Türkiye'nin hemen tüm derelerinin kullanım hakkı HES yapılmak üzere özel sektöre devredilmiş durumda.

Bu nedenle bugün Anadolu'nun nice dağında HES yapımı için önce yollar açılıyor, iş makineleri doğanın ıssız köşelerine kadar ulaşıyor. Dağ deliniyor, uzun ve içinde kamyonların gezebileceği kadar büyük tüneller açılıyor. Dağın içinden çıkan taş ve kayalar, suyu alınacak derenin yatağına dökülüyor. Dere ezilip büzülüyor. Sonrada derenin suyu daha yatağına hiç ulaşmadan yüksek bir noktada yakalanıyor ve tünele veriyor. Derenin suyu, daha yatağını bile görmeden yerin altından döne döne ve hızla tünelin öteki ucuna ulaşıyor... Sonra yeni bir HES başlıyor. Bu esnada uzaktaki fabrika için elektrik üretilirken, derenin yaşam enerjisi elinden alınıyor. HES yatırımını yapan şirketin sahibi servetine servet katıyor. Buna karşın, o derenin kenarında doğan çocuklar deresiz büyüyor, köyünü terk ediyor, balıklar ölüyor, hayvanlar susuz kalıyor, ağaçlar kuruyor.

Evet, karbon emisyonlarının düşürülmesi, yenilenebilir enerjiye bir an önce ve büyük bir hızla geçilmesi son derece önemli. Küresel ısınma giderek akademik bir tartışmadan bir var kalma meselesine dönüşüyor. Ancak bir yandan yaparken, bir yandan yıkmanın; karbon emisyonsuz enerji üreteceğim derken, ekosistemin çok önemIi bir parçası olan suyu ve sulak alanları, giderek bütün bir ekosistemi çöle çevirmenin herhangi bir mantığı da yok. Buna Türkçede bir çuval inciri berbat etmek demezler de ne derler sizce?.."

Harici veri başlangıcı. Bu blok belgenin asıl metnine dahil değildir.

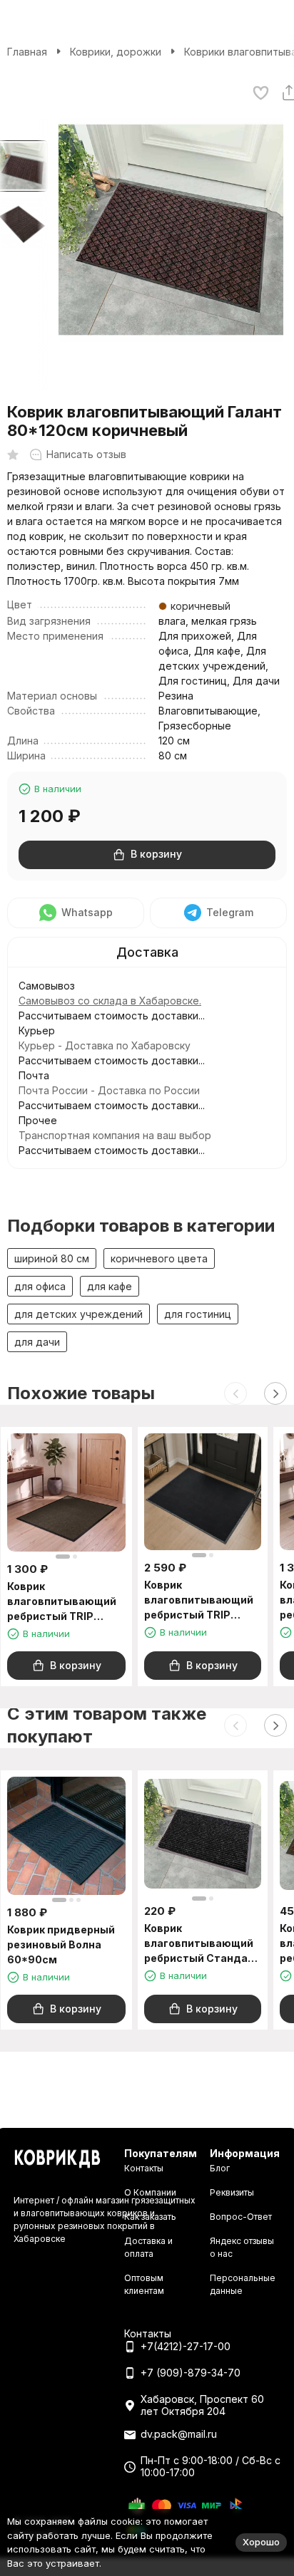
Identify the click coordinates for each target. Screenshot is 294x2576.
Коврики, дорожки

"AB MÜZAKERELERİNİ BİLE DURDURABİLİR"

Doğa Derneği Başkanı Güven Eken ise; tasarıyı “Anadolu’nun ölüm fermanı” olarak nitelendirirken şunları söyledi:

“Bu tasarı Anadolu’nun ölüm fermanı, bundan sonra bir şey kalmıyor. Tabiatı koruma adına yapılan ancak tabiatı katletme kanunu olan düzenleme Meclis’ten geçerse Anadolu’da bir tek sit alanı kalmaz. Son dört yıldır eşi benzeri görülmemiş bir doğa katliamı yapılıyor. Bu kanun çıkarsa son noktaya gelinecek. Türkiye’de doğadan eser kalmayacak. Anadolu’yu kurtarma seferberliği başlatmamız lazım. Doğa için kurtuluş savaşı başlatılmalı. Doğanın gördüğü en karanlık kanun tasarısı. Bu noktada bütün dünyayı bu karanlık tablo konusunda bilgilendirip, yargının bize verdiği engelleme imkânlarını kullanacağız. Bu tasarı Türkiye’nin imzaladığı hiçbir uluslararası anlaşmaya uymuyor. Dünya doğayı korumak için harekete geçerken Türkiye geriye giden düzenleme yapıyor. Bu tasarı AB müzakerelerini durdurabilecek nitelikte. Eğer geçerse Kültür ve Tabiat varlıklarını korumakla ilgili hukuk külliyatını çöpe atarak doğayı yağmalayan korkunç bir yasal düzenleme. Türkiye’nin başına dert olur.”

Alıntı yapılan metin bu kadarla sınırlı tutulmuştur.